The result was the creation of Federal Partners in Bullying Prevention (FPBP), which, with the Centers for Disease Control and Prevention, created the first-ever uniform definition of bullying to help educators, researchers, and others identify behaviors and monitor trends in bullying over time. The FPBP’s StopBullying.gov website has become a one-stop shop for federal bullying information.

The Obama Administration has focused on making sure schools offer opportunities for physical activity, provide high-quality nutritious food, and make available services and supports for students’ healthy growth and development.

First Lady Michelle Obama’s Let’s Move! campaign increased awareness about the importance of health and nutrition and provided families and educators with numerous tools and resources to support children’s health. And, through the President’s Affordable Care Act, districts and schools now have expanded authorities to provide Medicaid reimbursable health services at and through schools.

The Departments of Education and Health and Human Services also released a Dear Colleague Letter and tool kit encouraging health and education agencies to coordinate their efforts to better serve the needs of students and their families.
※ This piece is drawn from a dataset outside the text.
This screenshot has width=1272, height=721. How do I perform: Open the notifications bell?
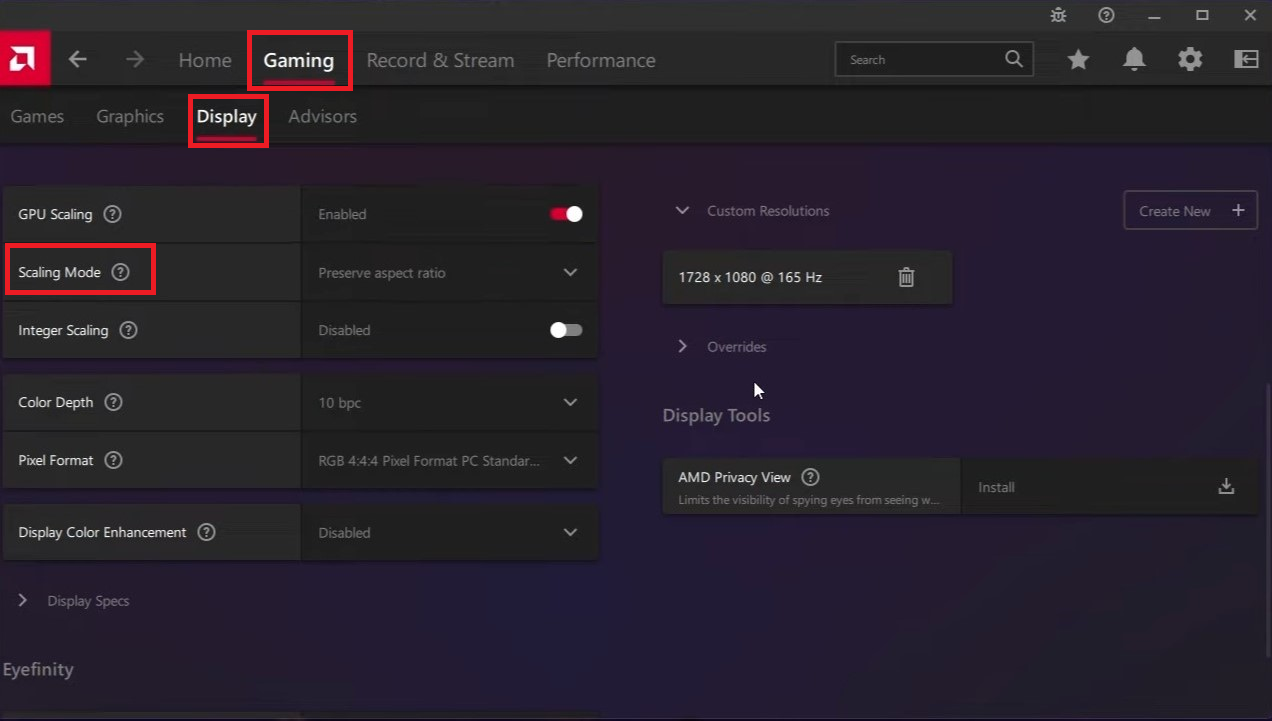pos(1134,60)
With a collaborative approach involving entire communities the nation can expand opportunity and develop solutions to address the challenges that young people face.
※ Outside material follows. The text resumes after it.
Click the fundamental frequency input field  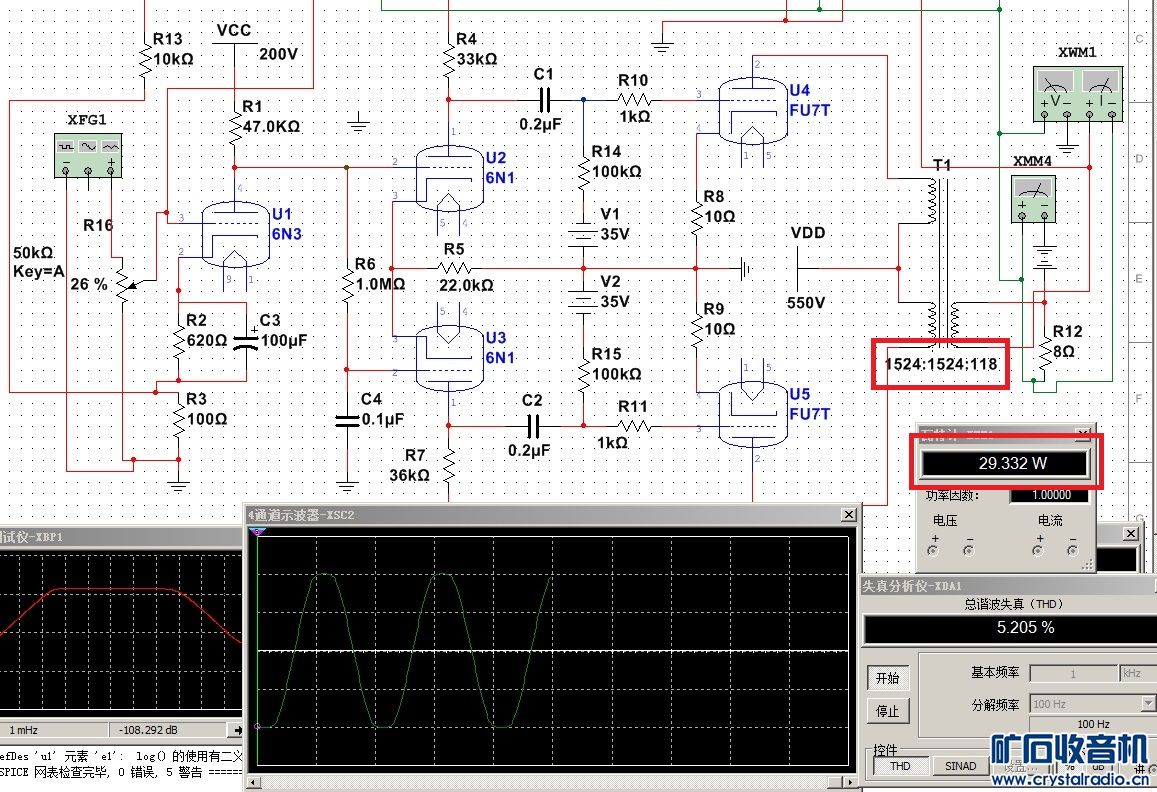[x=1072, y=674]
To leverage the power of collaboration on behalf of the healthy development and learning of children and youths, the Obama Administration created its signature Promise Neighborhoods initiative.

Almost 50 of the nation’s most disadvantaged and underserved communities are using nearly $300 million in Promise Neighborhoods funds to create partnerships among more than 700 schools and local public and private organizations to meet the needs of children, youths, and families.

These efforts are seeing results:

The encouraging gains from Promise Neighborhoods represent one reason why the program is now enshrined in the Every Student Succeeds Act, signed by President Obama in 2015.

All young people — no matter where they grow up — need the skills to thrive in school, life, and the workplace; and all Americans have a role in ensuring their success.

That is why the Obama Administration focused on achieving better outcomes for “opportunity youths” — the nearly 6 million young people, ages 16 through 24, who are neither in school nor working.

The MBK Alliance is helping young people — particularly boys and young men of color — to obtain their first jobs through job fairs in communities across the country. The Obama Administration’s blueprint for transforming career and technical education through a reauthorization of the Carl D. Perkins Career and Technical Education Act, released in 2012, also aims to ensure all young people are provided with high-quality job-training opportunities that set them up for success in the workforce and life. And the Performance Partnership Pilot initiative is testing innovative strategies for increasing employment and improving educational and other key outcomes for opportunity youths.

Education can only fulfill its promise as the great equalizer — a force that can overcome differences in privilege and background — by greatly reducing the number of children and youths who are out of school and by ensuring that students who are in our schools and communities receive the supports and services they need to achieve. If the nation continues this critical work, every young person will have a clear path to a bright future.